====== Text excerpt

So the key point here about the Daoists and Early Pythagoreans and the three gunas of India - is that it is noncommutative phase - meaning 2:3 is C to G as overtone (3/2 frequency) and 2/3 is C to F undertone - BOTH as Perfect Fifth but the octave as the root tonic changes when you double the C to F undertone as 2/3 into 4/3 so that now the "3" is the root tonic instead of the "1" and since 3 does not go into 1 as the same pitch (unlike 2) then you have the empirical truth of infinite yin-yang without any materialistic root tonic as the 1. And so the first harmonic of F is C - so that the "yin" as 4/3 is actually from the yang as 2/3 subharmonic C to F - since the overtone F reaffirms the root tonic of C as it is the first tonic of F. This is not true for the G. This is the secret female formless awareness of Mystery of the Valley - Qi is the Mother of spirit. The 1 is the spirit that is not a number since light is invariant to time and space but the 2/3 is superluminal to light as a spacetime blue-shift of light.

============
====== Stored records

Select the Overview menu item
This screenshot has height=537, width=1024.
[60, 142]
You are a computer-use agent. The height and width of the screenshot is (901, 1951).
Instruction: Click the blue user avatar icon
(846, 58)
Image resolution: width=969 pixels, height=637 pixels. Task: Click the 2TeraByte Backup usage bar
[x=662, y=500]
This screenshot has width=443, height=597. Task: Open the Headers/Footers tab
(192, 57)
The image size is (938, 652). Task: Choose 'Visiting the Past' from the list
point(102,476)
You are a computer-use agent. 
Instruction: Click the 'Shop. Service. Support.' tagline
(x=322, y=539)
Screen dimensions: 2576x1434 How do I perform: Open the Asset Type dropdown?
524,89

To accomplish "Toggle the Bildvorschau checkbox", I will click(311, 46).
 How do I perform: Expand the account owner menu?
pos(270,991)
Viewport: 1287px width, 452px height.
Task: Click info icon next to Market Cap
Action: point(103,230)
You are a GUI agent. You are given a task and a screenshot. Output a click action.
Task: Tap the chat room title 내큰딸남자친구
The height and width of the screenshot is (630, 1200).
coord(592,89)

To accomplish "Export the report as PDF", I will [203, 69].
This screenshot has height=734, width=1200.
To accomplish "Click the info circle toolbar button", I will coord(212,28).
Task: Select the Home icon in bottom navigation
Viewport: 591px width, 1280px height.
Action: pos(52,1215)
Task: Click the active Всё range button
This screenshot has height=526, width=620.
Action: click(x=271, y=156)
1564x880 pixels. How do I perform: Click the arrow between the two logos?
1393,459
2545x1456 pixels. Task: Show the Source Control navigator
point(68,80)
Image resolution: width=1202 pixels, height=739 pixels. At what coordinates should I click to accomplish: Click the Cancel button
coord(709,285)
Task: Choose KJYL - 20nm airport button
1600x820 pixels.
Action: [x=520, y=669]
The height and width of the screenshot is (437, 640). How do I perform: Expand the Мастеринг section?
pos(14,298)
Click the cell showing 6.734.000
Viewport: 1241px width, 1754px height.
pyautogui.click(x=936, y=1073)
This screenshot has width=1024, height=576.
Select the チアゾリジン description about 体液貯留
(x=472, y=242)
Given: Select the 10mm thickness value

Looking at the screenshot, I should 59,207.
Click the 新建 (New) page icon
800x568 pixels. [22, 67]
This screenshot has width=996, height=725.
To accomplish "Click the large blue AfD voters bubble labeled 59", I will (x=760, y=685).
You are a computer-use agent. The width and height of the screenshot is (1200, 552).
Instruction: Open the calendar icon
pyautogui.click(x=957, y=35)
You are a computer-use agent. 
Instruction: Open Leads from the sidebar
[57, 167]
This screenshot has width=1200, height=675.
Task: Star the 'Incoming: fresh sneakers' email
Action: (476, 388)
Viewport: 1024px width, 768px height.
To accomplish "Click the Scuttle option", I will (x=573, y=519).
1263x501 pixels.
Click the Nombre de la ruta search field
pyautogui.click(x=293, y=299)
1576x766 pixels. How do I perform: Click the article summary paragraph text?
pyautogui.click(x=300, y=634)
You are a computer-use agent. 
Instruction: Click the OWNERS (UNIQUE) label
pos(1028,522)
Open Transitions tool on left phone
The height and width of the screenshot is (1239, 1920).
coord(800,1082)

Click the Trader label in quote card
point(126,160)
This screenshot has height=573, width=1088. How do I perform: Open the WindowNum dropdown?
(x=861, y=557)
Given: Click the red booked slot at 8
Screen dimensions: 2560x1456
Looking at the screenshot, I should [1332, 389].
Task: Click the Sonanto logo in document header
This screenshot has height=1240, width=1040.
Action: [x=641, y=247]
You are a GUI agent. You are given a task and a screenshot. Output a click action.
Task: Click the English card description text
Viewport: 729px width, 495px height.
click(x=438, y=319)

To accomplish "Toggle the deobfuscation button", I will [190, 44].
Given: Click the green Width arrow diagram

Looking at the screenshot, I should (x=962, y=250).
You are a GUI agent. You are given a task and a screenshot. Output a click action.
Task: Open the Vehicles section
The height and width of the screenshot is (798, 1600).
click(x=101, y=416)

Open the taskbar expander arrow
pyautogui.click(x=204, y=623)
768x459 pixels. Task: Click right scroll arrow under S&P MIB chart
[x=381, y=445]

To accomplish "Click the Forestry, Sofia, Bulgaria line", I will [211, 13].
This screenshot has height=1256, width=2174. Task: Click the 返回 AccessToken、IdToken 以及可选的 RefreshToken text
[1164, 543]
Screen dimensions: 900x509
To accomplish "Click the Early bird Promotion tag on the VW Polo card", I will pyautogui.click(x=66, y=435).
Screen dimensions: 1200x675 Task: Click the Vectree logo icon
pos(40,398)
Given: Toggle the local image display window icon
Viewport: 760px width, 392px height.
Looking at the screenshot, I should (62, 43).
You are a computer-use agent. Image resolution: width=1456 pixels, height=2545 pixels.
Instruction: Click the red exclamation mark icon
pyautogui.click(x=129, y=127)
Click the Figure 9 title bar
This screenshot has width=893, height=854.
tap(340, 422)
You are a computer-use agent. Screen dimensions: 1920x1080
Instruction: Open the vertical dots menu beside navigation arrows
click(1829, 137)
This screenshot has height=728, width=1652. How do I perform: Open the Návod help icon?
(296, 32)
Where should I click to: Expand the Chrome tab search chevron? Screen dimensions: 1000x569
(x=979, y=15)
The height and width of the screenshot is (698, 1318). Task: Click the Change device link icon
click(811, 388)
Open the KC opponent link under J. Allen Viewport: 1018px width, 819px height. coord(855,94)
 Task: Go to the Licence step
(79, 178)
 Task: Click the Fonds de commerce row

============

» Written task A:
Answer these questions from the passage on musical ratios:
(i) What frequency ratio does it give for C to G as an overtone?
(ii) What does it name as the first harmonic of F?
(iii) What does it say Qi is?
» Written task B: Carry on with the passage on musical ratios, picking up right after its final sentence.
The rows were taken from a separate source.

» Reply A:
(i) 3/2
(ii) C
(iii) The Mother of spirit

» Reply B:
 
  Quote
However, as the frequency ratio P : Q becomes more ‘complicated’, the two tones share fewer common harmonics, while there is an increase of harmonic pairs slightly mismatched in frequency. According to Helmholtz's (1877) linear theory, these latter nearby harmonics interact and lead to an unpleasant beating sensation that results in dissonance.
 
https://www.ncbi.nlm.nih.gov/pmc/articles/PMC2607353/
 
So Western music theorists will try to argue that the infinite spiral of fifths is no different than say an infinite spiral of thirds - but that is because standard western math assumes a symmetric logarithm and ignores the noncommutative phase truth.
 
So now it's been shown that neuron synchronization is strongest from the octave/perfect fifth/perfect fourth:
 
  Quote
the ordering of the stability index of the mode-locked states and reveals a correspondence with the theoretical ordering of musical intervals according to their consonance evaluation. The ordering corresponds to ratio simplicity discussed in Schellenberg & Trehub (1994b), where the simplest ratios (e.g. 1 : 1, 1 : 2, 2 : 3) are the most consonant.
 
Maybe I already posted that image?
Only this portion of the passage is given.